Anderlecht speelt op 12 september zijn eerste wedstrijd in de poule van de Champions League uit bij Bayern München. De Duitse landskampioen speelde van 2012 tot 2017, naast FC Barcelona en Real Madrid, onder de coaches Jupp Heynckes en Pep Guardiola het beste voetbal van Europa. Vooral in de seizoenen 2012-’13 en 2015-’16 bereikte Bayern de graad van de allerhoogste voetbalschoonheid. DWD opent zijn rubriek ‘Champions League’ met een impressie van beide jaargangen.
De weg naar de finale
Een Duitse finale op Wembley: ‘das Offensiv’ van Bayern München versus ‘das Vollgassfussball’ van Borussia Dortmund. Beide clubs hebben gekozen voor een aanvallende spelstijl. Heynckes doet het vanuit de beheerste ratio en Klopp vanuit de wilde emotie. Het Bundesligavoetbal is aangenaam om volgen, op dat ogenblik het beste van Europa. Dat wordt bewezen door de spectaculaire cijfers van de dubbele Spaans-Duitse halve finale. Borussia Dortmund veegt Real Madrid met 4-1 van de mat en Bayern doet het nog beter tegen FC Barcelona met 4-0.

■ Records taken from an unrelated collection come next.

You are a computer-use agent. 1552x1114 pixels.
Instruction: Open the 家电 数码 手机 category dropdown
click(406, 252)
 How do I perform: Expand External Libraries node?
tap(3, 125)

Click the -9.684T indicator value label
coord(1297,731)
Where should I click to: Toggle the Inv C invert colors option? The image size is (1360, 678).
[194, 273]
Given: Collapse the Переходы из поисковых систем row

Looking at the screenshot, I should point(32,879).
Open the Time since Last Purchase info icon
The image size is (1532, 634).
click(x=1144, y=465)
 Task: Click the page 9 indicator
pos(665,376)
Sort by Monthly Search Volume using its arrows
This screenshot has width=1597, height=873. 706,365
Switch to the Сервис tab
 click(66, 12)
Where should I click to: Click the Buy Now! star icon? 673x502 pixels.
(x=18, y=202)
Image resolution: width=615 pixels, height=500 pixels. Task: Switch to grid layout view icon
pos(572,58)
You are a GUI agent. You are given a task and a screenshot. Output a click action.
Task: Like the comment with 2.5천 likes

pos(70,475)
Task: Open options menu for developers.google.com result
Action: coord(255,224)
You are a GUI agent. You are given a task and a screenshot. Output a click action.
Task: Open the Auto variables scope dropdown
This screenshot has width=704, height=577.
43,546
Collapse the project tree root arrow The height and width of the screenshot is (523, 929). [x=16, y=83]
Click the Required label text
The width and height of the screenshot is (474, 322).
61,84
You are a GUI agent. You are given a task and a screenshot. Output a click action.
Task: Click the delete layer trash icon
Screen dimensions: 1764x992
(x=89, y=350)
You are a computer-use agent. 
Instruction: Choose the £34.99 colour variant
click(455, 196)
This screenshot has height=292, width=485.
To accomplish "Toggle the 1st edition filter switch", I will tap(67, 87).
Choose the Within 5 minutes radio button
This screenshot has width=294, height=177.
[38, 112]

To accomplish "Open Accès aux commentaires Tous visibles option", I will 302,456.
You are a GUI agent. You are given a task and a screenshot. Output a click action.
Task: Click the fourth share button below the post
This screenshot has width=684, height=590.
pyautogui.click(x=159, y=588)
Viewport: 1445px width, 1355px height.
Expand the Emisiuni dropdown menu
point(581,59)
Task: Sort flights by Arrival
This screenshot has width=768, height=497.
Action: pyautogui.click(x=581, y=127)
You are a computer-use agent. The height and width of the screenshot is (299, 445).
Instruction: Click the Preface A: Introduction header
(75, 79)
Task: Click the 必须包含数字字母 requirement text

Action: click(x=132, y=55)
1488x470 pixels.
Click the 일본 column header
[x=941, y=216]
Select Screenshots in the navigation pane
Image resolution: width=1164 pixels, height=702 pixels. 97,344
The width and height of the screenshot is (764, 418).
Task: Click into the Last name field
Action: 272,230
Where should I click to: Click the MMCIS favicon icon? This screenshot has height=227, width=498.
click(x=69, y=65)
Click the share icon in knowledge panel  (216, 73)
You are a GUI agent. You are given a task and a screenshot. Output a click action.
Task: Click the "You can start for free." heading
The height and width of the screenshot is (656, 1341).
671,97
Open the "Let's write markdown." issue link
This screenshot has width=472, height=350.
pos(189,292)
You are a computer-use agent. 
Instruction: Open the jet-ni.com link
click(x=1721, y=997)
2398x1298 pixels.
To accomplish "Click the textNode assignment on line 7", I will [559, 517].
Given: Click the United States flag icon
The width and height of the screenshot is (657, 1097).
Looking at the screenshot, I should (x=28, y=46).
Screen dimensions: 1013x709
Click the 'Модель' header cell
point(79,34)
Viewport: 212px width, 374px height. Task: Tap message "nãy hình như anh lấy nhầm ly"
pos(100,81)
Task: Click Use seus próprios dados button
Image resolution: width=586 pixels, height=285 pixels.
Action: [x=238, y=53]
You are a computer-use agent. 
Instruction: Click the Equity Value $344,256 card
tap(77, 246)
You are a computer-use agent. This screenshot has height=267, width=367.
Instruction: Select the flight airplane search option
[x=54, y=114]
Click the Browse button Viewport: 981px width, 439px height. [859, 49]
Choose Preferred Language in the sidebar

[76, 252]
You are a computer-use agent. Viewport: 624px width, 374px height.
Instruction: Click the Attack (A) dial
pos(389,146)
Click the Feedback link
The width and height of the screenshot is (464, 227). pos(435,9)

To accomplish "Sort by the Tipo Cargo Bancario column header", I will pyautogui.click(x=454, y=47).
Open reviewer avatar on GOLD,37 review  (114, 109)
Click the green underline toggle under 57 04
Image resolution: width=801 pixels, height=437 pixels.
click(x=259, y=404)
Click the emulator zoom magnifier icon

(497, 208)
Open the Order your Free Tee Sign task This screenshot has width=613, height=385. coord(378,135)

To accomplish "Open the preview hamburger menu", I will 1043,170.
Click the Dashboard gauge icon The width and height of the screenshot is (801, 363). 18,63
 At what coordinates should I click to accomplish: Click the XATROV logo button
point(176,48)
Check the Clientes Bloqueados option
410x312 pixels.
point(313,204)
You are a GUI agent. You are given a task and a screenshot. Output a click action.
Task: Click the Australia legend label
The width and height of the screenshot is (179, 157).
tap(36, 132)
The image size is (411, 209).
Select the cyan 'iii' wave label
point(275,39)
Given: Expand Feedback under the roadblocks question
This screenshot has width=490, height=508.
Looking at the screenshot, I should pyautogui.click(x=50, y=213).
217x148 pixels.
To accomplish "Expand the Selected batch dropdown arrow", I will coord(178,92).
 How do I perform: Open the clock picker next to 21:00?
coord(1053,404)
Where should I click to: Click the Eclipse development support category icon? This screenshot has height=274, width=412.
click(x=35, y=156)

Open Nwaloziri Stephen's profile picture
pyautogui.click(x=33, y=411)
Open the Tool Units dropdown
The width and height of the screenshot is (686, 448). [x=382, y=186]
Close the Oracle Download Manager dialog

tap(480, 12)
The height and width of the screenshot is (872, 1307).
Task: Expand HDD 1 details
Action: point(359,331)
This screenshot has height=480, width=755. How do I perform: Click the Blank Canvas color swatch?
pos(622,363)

Bayern München, dé club anno 2013. Met een voorbeeldfunctie: rijk én schuldenvrij; oud-spelers vullen het raamwerk in; supporters hebben inspraak in het beleid; het jeugdconcept levert vruchten af.
Tijdens de gezegende jaargang 2012-13 staken ‘die Roten’ na elke competitie triomfantelijk schaal of beker de lucht in: Supercup; landskampioenschap; Pokal; Champions League. 54 officiële partijen, 45 zeges, 3 nederlagen. Doelgemiddelde van 151-32. Internationale demonstraties op het veld van Arsenal (1-3), Juventus (0-2) en Barça (0-3). Hoogtepunt in de eigen Allianz Arena (gemiddelde van 71.000 kijkers) tegen FC Barcelona: 4-0. Statistieken liegen zelden, Bayern vestigde liefst negentien records.
Het verhaal
Handschrift Heynckes. Jupp Heynckes kwam ter wereld in Mönchengladbach op 9 mei 1945, de eerste dag na de Tweede Wereldoorlog. Hij is een kind van de vrede. Op zijn negende luisterde hij met enige droefheid naar de radio. West-Duitsland won de wereldbeker 1954 van het ongenaakbare Hongarije – de enige nederlaag in 50 interlands – en zijn land verkeerde in extase. Hij jubelde niet om Fritz Walter maar dacht aan zijn held Ferenc Puskas en droomde van het heerlijke voetbal van de Magic Magyars. Achttien jaar later beleefde hij zijn persoonlijk hoogtepunt. Op het EK 1972 in Brussel schitterde de spits Heynckes – in die tijd serveerde hij met strateeg Netzer bij Borussia Mönchengladbach Traumfussball als tegenpool van het zakelijke Bayern van Beckenbauer en Hoeness – met de Mannschaft: goud tegen de Sovjet-Unie. De internationale pers schuwde de lyriek niet: ‘De wereld erkende bij de Duitsers de mogelijkheid tot kunst, elegantie en fantasie.’ Precies het spel van 1972- de eerste variant van het totaalvoetbal – riep de DFB anno 2000 uit tot het spectaculairste uit haar geschiedenis. Hij weet dus waarover hij het heeft. In de stijl van Bayern 2013 herkende de coach de speler van 1972: vrijheid via discipline. Daar kiemde de kern van de eigentijdse voetbalfilosofie van een bejaarde man. Zijn concept start bij defensieve organisatie, tactische discipline en conditionele fitheid. Zijn essentie ligt bij ‘de oplossing in de ruimte’: der Ball, die Laufwege, das Passspiel. Bovendien zijn uit den boze: gezeur tegen scheidsrechters, geruzie met maats, geprovoceer tegen publiek. Hij een mens van de beschaving, een kind van de vrede.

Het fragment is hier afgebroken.